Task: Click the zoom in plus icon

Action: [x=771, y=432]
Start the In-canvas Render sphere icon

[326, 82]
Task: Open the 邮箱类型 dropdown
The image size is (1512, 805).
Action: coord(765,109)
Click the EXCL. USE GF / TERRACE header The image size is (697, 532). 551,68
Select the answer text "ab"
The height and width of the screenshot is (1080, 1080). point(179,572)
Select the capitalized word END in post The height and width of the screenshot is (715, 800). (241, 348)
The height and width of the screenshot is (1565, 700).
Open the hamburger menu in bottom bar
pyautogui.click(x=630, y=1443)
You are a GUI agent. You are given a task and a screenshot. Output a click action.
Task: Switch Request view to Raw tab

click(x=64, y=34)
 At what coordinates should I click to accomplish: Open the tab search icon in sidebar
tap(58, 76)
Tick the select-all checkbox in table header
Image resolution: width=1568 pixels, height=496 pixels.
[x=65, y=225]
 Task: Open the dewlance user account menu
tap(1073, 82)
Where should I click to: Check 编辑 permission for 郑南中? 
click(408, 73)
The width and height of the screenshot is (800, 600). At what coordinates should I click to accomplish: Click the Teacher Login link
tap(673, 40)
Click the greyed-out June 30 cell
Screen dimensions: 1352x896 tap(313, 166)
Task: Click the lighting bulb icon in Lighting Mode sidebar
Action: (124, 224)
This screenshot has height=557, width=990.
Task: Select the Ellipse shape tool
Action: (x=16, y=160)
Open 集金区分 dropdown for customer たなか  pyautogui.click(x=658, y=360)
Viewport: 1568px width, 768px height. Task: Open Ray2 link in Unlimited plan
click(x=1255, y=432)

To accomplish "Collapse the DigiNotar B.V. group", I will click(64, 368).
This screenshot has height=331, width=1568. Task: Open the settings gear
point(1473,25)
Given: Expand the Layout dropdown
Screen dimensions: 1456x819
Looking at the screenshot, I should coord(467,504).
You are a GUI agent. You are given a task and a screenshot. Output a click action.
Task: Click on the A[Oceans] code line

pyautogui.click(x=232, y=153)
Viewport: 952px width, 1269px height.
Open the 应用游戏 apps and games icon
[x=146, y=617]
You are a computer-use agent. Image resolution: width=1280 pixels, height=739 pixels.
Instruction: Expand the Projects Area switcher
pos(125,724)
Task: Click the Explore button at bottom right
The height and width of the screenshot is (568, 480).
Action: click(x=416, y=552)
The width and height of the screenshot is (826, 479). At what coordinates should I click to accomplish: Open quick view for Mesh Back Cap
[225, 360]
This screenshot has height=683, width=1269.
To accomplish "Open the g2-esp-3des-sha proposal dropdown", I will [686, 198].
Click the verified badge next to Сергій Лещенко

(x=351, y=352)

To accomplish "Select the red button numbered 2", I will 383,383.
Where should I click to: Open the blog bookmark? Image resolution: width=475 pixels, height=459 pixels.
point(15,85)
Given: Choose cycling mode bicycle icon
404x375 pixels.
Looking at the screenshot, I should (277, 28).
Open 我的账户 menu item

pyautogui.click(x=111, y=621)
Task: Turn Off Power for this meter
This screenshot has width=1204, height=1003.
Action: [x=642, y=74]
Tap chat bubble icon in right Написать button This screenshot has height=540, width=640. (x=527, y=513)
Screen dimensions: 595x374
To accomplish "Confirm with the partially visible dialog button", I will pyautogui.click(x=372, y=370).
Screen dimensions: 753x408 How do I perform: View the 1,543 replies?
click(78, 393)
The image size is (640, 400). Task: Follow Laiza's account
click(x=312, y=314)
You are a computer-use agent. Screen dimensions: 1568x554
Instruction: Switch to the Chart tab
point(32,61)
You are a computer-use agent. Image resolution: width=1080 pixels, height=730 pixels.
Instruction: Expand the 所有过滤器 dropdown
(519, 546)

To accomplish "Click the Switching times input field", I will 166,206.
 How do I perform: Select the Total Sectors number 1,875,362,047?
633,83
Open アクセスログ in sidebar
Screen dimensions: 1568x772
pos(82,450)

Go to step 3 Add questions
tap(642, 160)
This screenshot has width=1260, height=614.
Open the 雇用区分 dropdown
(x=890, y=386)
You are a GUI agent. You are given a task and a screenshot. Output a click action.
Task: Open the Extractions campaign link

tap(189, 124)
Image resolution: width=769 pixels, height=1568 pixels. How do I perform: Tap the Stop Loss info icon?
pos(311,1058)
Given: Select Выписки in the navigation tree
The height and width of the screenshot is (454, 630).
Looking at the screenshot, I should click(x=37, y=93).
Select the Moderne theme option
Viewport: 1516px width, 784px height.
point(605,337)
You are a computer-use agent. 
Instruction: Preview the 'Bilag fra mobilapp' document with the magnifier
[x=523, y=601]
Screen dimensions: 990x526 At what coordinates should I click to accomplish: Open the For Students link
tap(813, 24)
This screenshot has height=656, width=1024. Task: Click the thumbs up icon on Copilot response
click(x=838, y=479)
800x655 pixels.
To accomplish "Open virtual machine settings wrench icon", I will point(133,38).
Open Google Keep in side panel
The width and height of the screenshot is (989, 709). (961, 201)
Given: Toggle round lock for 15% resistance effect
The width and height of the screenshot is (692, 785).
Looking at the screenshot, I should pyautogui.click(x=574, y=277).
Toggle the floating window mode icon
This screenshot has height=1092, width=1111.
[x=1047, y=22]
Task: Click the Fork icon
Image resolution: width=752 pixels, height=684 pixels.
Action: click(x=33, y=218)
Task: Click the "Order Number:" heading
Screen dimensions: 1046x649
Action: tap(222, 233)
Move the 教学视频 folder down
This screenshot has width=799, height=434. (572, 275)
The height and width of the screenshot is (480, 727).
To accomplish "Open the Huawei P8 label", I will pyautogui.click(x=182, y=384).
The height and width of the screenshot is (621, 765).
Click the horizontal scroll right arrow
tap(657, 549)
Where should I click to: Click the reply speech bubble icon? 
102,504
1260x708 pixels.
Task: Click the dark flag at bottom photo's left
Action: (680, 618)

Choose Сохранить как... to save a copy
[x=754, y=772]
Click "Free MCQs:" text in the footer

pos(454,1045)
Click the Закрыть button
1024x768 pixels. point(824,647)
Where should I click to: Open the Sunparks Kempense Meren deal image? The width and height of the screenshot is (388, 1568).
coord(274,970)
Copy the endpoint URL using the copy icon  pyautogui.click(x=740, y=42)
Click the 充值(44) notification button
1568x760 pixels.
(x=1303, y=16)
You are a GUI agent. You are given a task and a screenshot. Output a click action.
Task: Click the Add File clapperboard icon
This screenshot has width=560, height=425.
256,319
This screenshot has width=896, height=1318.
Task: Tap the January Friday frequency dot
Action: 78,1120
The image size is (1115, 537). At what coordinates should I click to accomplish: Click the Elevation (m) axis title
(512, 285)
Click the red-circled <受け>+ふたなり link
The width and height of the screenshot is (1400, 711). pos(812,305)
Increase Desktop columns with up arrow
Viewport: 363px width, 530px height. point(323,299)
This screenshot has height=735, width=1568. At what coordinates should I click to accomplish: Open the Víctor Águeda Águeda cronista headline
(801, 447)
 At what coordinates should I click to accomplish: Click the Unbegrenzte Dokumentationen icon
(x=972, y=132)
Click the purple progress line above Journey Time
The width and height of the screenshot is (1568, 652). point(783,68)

## [WHAT THE TASK ASKS]
A complete, exact transcription of the data above is the required answer.

## [ANSWER SPACE]
Task: Click the zoom in plus icon

Action: [x=771, y=432]
Start the In-canvas Render sphere icon

[326, 82]
Task: Open the 邮箱类型 dropdown
The image size is (1512, 805).
Action: coord(765,109)
Click the EXCL. USE GF / TERRACE header The image size is (697, 532). 551,68
Select the answer text "ab"
The height and width of the screenshot is (1080, 1080). point(179,572)
Select the capitalized word END in post The height and width of the screenshot is (715, 800). (241, 348)
The height and width of the screenshot is (1565, 700).
Open the hamburger menu in bottom bar
pyautogui.click(x=630, y=1443)
You are a GUI agent. You are given a task and a screenshot. Output a click action.
Task: Switch Request view to Raw tab

click(x=64, y=34)
 At what coordinates should I click to accomplish: Open the tab search icon in sidebar
tap(58, 76)
Tick the select-all checkbox in table header
Image resolution: width=1568 pixels, height=496 pixels.
[x=65, y=225]
 Task: Open the dewlance user account menu
tap(1073, 82)
Where should I click to: Check 编辑 permission for 郑南中? 
click(408, 73)
The width and height of the screenshot is (800, 600). At what coordinates should I click to accomplish: Click the Teacher Login link
tap(673, 40)
Click the greyed-out June 30 cell
Screen dimensions: 1352x896 tap(313, 166)
Task: Click the lighting bulb icon in Lighting Mode sidebar
Action: (124, 224)
This screenshot has height=557, width=990.
Task: Select the Ellipse shape tool
Action: (x=16, y=160)
Open 集金区分 dropdown for customer たなか  pyautogui.click(x=658, y=360)
Viewport: 1568px width, 768px height. Task: Open Ray2 link in Unlimited plan
click(x=1255, y=432)

To accomplish "Collapse the DigiNotar B.V. group", I will click(64, 368).
This screenshot has height=331, width=1568. Task: Open the settings gear
point(1473,25)
Given: Expand the Layout dropdown
Screen dimensions: 1456x819
Looking at the screenshot, I should coord(467,504).
You are a GUI agent. You are given a task and a screenshot. Output a click action.
Task: Click on the A[Oceans] code line

pyautogui.click(x=232, y=153)
Viewport: 952px width, 1269px height.
Open the 应用游戏 apps and games icon
[x=146, y=617]
You are a computer-use agent. Image resolution: width=1280 pixels, height=739 pixels.
Instruction: Expand the Projects Area switcher
pos(125,724)
Task: Click the Explore button at bottom right
The height and width of the screenshot is (568, 480).
Action: click(x=416, y=552)
The width and height of the screenshot is (826, 479). At what coordinates should I click to accomplish: Open quick view for Mesh Back Cap
[225, 360]
This screenshot has height=683, width=1269.
To accomplish "Open the g2-esp-3des-sha proposal dropdown", I will [686, 198].
Click the verified badge next to Сергій Лещенко

(x=351, y=352)

To accomplish "Select the red button numbered 2", I will 383,383.
Where should I click to: Open the blog bookmark? Image resolution: width=475 pixels, height=459 pixels.
point(15,85)
Given: Choose cycling mode bicycle icon
404x375 pixels.
Looking at the screenshot, I should (277, 28).
Open 我的账户 menu item

pyautogui.click(x=111, y=621)
Task: Turn Off Power for this meter
This screenshot has width=1204, height=1003.
Action: [x=642, y=74]
Tap chat bubble icon in right Написать button This screenshot has height=540, width=640. (x=527, y=513)
Screen dimensions: 595x374
To accomplish "Confirm with the partially visible dialog button", I will pyautogui.click(x=372, y=370).
Screen dimensions: 753x408 How do I perform: View the 1,543 replies?
click(78, 393)
The image size is (640, 400). Task: Follow Laiza's account
click(x=312, y=314)
You are a computer-use agent. Screen dimensions: 1568x554
Instruction: Switch to the Chart tab
point(32,61)
You are a computer-use agent. Image resolution: width=1080 pixels, height=730 pixels.
Instruction: Expand the 所有过滤器 dropdown
(519, 546)

To accomplish "Click the Switching times input field", I will 166,206.
 How do I perform: Select the Total Sectors number 1,875,362,047?
633,83
Open アクセスログ in sidebar
Screen dimensions: 1568x772
pos(82,450)

Go to step 3 Add questions
tap(642, 160)
This screenshot has width=1260, height=614.
Open the 雇用区分 dropdown
(x=890, y=386)
You are a GUI agent. You are given a task and a screenshot. Output a click action.
Task: Open the Extractions campaign link

tap(189, 124)
Image resolution: width=769 pixels, height=1568 pixels. How do I perform: Tap the Stop Loss info icon?
pos(311,1058)
Given: Select Выписки in the navigation tree
The height and width of the screenshot is (454, 630).
Looking at the screenshot, I should click(x=37, y=93).
Select the Moderne theme option
Viewport: 1516px width, 784px height.
point(605,337)
You are a computer-use agent. 
Instruction: Preview the 'Bilag fra mobilapp' document with the magnifier
[x=523, y=601]
Screen dimensions: 990x526 At what coordinates should I click to accomplish: Open the For Students link
tap(813, 24)
This screenshot has height=656, width=1024. Task: Click the thumbs up icon on Copilot response
click(x=838, y=479)
800x655 pixels.
To accomplish "Open virtual machine settings wrench icon", I will point(133,38).
Open Google Keep in side panel
The width and height of the screenshot is (989, 709). (961, 201)
Given: Toggle round lock for 15% resistance effect
The width and height of the screenshot is (692, 785).
Looking at the screenshot, I should pyautogui.click(x=574, y=277).
Toggle the floating window mode icon
This screenshot has height=1092, width=1111.
[x=1047, y=22]
Task: Click the Fork icon
Image resolution: width=752 pixels, height=684 pixels.
Action: click(x=33, y=218)
Task: Click the "Order Number:" heading
Screen dimensions: 1046x649
Action: tap(222, 233)
Move the 教学视频 folder down
This screenshot has width=799, height=434. (572, 275)
The height and width of the screenshot is (480, 727).
To accomplish "Open the Huawei P8 label", I will pyautogui.click(x=182, y=384).
The height and width of the screenshot is (621, 765).
Click the horizontal scroll right arrow
tap(657, 549)
Where should I click to: Click the reply speech bubble icon? 
102,504
1260x708 pixels.
Task: Click the dark flag at bottom photo's left
Action: (680, 618)

Choose Сохранить как... to save a copy
[x=754, y=772]
Click "Free MCQs:" text in the footer

pos(454,1045)
Click the Закрыть button
1024x768 pixels. point(824,647)
Where should I click to: Open the Sunparks Kempense Meren deal image? The width and height of the screenshot is (388, 1568).
coord(274,970)
Copy the endpoint URL using the copy icon  pyautogui.click(x=740, y=42)
Click the 充值(44) notification button
1568x760 pixels.
(x=1303, y=16)
You are a GUI agent. You are given a task and a screenshot. Output a click action.
Task: Click the Add File clapperboard icon
This screenshot has width=560, height=425.
256,319
This screenshot has width=896, height=1318.
Task: Tap the January Friday frequency dot
Action: 78,1120
The image size is (1115, 537). At what coordinates should I click to accomplish: Click the Elevation (m) axis title
(512, 285)
Click the red-circled <受け>+ふたなり link
The width and height of the screenshot is (1400, 711). pos(812,305)
Increase Desktop columns with up arrow
Viewport: 363px width, 530px height. point(323,299)
This screenshot has height=735, width=1568. At what coordinates should I click to accomplish: Open the Víctor Águeda Águeda cronista headline
(801, 447)
 At what coordinates should I click to accomplish: Click the Unbegrenzte Dokumentationen icon
(x=972, y=132)
Click the purple progress line above Journey Time
The width and height of the screenshot is (1568, 652). point(783,68)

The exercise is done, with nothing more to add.